Extract the lines below word for word, keeping every one.

++++

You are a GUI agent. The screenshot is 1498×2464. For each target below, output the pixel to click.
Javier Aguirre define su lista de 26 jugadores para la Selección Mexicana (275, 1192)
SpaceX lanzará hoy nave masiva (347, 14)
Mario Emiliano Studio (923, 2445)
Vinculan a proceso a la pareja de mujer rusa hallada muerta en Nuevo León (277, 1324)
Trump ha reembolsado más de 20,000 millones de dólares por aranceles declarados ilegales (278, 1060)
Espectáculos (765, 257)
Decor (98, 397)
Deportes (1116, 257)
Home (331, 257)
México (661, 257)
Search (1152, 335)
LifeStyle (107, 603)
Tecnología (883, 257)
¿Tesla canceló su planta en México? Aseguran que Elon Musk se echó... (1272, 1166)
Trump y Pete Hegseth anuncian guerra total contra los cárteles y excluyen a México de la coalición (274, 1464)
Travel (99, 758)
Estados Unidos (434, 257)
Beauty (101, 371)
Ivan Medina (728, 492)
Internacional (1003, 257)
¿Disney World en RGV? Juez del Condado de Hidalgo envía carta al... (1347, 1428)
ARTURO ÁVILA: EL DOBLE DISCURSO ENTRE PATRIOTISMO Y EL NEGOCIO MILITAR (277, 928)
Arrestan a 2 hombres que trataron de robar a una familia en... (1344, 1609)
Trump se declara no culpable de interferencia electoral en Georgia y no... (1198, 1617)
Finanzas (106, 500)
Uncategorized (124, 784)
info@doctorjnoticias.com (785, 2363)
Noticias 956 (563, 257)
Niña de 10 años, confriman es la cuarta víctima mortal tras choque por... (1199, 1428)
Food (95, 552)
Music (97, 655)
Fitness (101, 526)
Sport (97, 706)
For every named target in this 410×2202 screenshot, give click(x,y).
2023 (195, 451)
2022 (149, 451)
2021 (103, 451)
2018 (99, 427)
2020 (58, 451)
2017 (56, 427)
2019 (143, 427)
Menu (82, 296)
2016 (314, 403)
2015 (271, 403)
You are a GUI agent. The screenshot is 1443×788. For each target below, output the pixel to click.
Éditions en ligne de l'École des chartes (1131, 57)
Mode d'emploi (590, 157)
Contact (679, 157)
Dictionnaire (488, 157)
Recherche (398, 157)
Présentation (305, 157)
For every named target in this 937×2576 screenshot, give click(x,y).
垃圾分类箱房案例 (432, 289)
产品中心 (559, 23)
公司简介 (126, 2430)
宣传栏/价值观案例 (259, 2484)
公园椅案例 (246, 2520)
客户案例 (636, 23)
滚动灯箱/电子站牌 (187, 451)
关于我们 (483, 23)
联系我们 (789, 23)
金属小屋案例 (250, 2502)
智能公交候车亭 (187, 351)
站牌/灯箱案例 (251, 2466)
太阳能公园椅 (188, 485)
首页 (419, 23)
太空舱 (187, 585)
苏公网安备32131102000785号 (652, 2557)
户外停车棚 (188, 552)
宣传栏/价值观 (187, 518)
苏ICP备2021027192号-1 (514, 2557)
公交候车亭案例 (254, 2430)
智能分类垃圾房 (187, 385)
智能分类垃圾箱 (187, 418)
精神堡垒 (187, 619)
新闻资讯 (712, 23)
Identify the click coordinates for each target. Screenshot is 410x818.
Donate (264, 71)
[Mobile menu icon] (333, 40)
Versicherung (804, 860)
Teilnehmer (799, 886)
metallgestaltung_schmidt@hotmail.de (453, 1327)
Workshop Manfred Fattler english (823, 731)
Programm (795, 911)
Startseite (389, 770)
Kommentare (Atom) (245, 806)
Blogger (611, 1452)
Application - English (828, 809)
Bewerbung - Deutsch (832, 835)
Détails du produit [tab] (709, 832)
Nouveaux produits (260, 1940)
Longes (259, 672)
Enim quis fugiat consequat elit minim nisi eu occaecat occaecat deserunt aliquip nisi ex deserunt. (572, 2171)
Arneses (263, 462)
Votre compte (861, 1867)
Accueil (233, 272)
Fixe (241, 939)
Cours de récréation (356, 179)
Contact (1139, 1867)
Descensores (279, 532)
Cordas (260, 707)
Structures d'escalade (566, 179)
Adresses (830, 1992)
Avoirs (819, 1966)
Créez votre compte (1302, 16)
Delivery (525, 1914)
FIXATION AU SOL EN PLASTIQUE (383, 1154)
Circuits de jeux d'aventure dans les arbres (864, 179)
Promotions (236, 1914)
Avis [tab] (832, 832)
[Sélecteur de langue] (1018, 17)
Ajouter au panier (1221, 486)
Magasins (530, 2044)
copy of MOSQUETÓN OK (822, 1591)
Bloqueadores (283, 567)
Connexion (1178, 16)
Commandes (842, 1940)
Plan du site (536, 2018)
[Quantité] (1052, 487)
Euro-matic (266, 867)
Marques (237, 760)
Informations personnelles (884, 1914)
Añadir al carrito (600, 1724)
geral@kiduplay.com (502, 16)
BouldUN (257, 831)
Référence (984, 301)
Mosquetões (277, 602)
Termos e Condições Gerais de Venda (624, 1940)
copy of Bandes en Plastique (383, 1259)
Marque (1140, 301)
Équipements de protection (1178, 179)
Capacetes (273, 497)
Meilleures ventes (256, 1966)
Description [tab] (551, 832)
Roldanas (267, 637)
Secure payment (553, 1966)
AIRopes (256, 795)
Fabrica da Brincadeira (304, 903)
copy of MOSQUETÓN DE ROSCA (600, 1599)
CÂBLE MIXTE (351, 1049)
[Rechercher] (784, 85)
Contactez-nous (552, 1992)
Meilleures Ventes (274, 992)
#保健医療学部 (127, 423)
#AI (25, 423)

++++

— ANSWER TO THIS PROBLEM —
You are a GUI agent. The screenshot is 1498×2464. For each target below, output the pixel to click.
Javier Aguirre define su lista de 26 jugadores para la Selección Mexicana (275, 1192)
SpaceX lanzará hoy nave masiva (347, 14)
Mario Emiliano Studio (923, 2445)
Vinculan a proceso a la pareja de mujer rusa hallada muerta en Nuevo León (277, 1324)
Trump ha reembolsado más de 20,000 millones de dólares por aranceles declarados ilegales (278, 1060)
Espectáculos (765, 257)
Decor (98, 397)
Deportes (1116, 257)
Home (331, 257)
México (661, 257)
Search (1152, 335)
LifeStyle (107, 603)
Tecnología (883, 257)
¿Tesla canceló su planta en México? Aseguran que Elon Musk se echó... (1272, 1166)
Trump y Pete Hegseth anuncian guerra total contra los cárteles y excluyen a México de la coalición (274, 1464)
Travel (99, 758)
Estados Unidos (434, 257)
Beauty (101, 371)
Ivan Medina (728, 492)
Internacional (1003, 257)
¿Disney World en RGV? Juez del Condado de Hidalgo envía carta al... (1347, 1428)
ARTURO ÁVILA: EL DOBLE DISCURSO ENTRE PATRIOTISMO Y EL NEGOCIO MILITAR (277, 928)
Arrestan a 2 hombres que trataron de robar a una familia en... (1344, 1609)
Trump se declara no culpable de interferencia electoral en Georgia y no... (1198, 1617)
Finanzas (106, 500)
Uncategorized (124, 784)
info@doctorjnoticias.com (785, 2363)
Noticias 956 (563, 257)
Niña de 10 años, confriman es la cuarta víctima mortal tras choque por... (1199, 1428)
Food (95, 552)
Music (97, 655)
Fitness (101, 526)
Sport (97, 706)
For every named target in this 410×2202 screenshot, give click(x,y).
2023 (195, 451)
2022 (149, 451)
2021 (103, 451)
2018 (99, 427)
2020 (58, 451)
2017 (56, 427)
2019 (143, 427)
Menu (82, 296)
2016 (314, 403)
2015 (271, 403)
You are a GUI agent. The screenshot is 1443×788. For each target below, output the pixel to click.
Éditions en ligne de l'École des chartes (1131, 57)
Mode d'emploi (590, 157)
Contact (679, 157)
Dictionnaire (488, 157)
Recherche (398, 157)
Présentation (305, 157)
For every named target in this 937×2576 screenshot, give click(x,y).
垃圾分类箱房案例 (432, 289)
产品中心 (559, 23)
公司简介 (126, 2430)
宣传栏/价值观案例 (259, 2484)
公园椅案例 (246, 2520)
客户案例 (636, 23)
滚动灯箱/电子站牌 (187, 451)
关于我们 (483, 23)
联系我们 (789, 23)
金属小屋案例 (250, 2502)
智能公交候车亭 (187, 351)
站牌/灯箱案例 (251, 2466)
太阳能公园椅 (188, 485)
首页 (419, 23)
太空舱 (187, 585)
苏公网安备32131102000785号 (652, 2557)
户外停车棚 (188, 552)
宣传栏/价值观 (187, 518)
苏ICP备2021027192号-1 (514, 2557)
公交候车亭案例 (254, 2430)
智能分类垃圾房 (187, 385)
智能分类垃圾箱 (187, 418)
精神堡垒 (187, 619)
新闻资讯 (712, 23)
Identify the click coordinates for each target. Screenshot is 410x818.
Donate (264, 71)
[Mobile menu icon] (333, 40)
Versicherung (804, 860)
Teilnehmer (799, 886)
metallgestaltung_schmidt@hotmail.de (453, 1327)
Workshop Manfred Fattler english (823, 731)
Programm (795, 911)
Startseite (389, 770)
Kommentare (Atom) (245, 806)
Blogger (611, 1452)
Application - English (828, 809)
Bewerbung - Deutsch (832, 835)
Détails du produit [tab] (709, 832)
Nouveaux produits (260, 1940)
Longes (259, 672)
Enim quis fugiat consequat elit minim nisi eu occaecat occaecat deserunt aliquip nisi ex deserunt. (572, 2171)
Arneses (263, 462)
Votre compte (861, 1867)
Accueil (233, 272)
Fixe (241, 939)
Cours de récréation (356, 179)
Contact (1139, 1867)
Descensores (279, 532)
Cordas (260, 707)
Structures d'escalade (566, 179)
Adresses (830, 1992)
Avoirs (819, 1966)
Créez votre compte (1302, 16)
Delivery (525, 1914)
FIXATION AU SOL EN PLASTIQUE (383, 1154)
Circuits de jeux d'aventure dans les arbres (864, 179)
Promotions (236, 1914)
Avis [tab] (832, 832)
[Sélecteur de langue] (1018, 17)
Ajouter au panier (1221, 486)
Magasins (530, 2044)
copy of MOSQUETÓN OK (822, 1591)
Bloqueadores (283, 567)
Connexion (1178, 16)
Commandes (842, 1940)
Plan du site (536, 2018)
[Quantité] (1052, 487)
Euro-matic (266, 867)
Marques (237, 760)
Informations personnelles (884, 1914)
Añadir al carrito (600, 1724)
geral@kiduplay.com (502, 16)
BouldUN (257, 831)
Référence (984, 301)
Mosquetões (277, 602)
Termos e Condições Gerais de Venda (624, 1940)
copy of Bandes en Plastique (383, 1259)
Marque (1140, 301)
Équipements de protection (1178, 179)
Capacetes (273, 497)
Meilleures ventes (256, 1966)
Description [tab] (551, 832)
Roldanas (267, 637)
Secure payment (553, 1966)
AIRopes (256, 795)
Fabrica da Brincadeira (304, 903)
copy of MOSQUETÓN DE ROSCA (600, 1599)
CÂBLE MIXTE (351, 1049)
[Rechercher] (784, 85)
Contactez-nous (552, 1992)
Meilleures Ventes (274, 992)
#保健医療学部 (127, 423)
#AI (25, 423)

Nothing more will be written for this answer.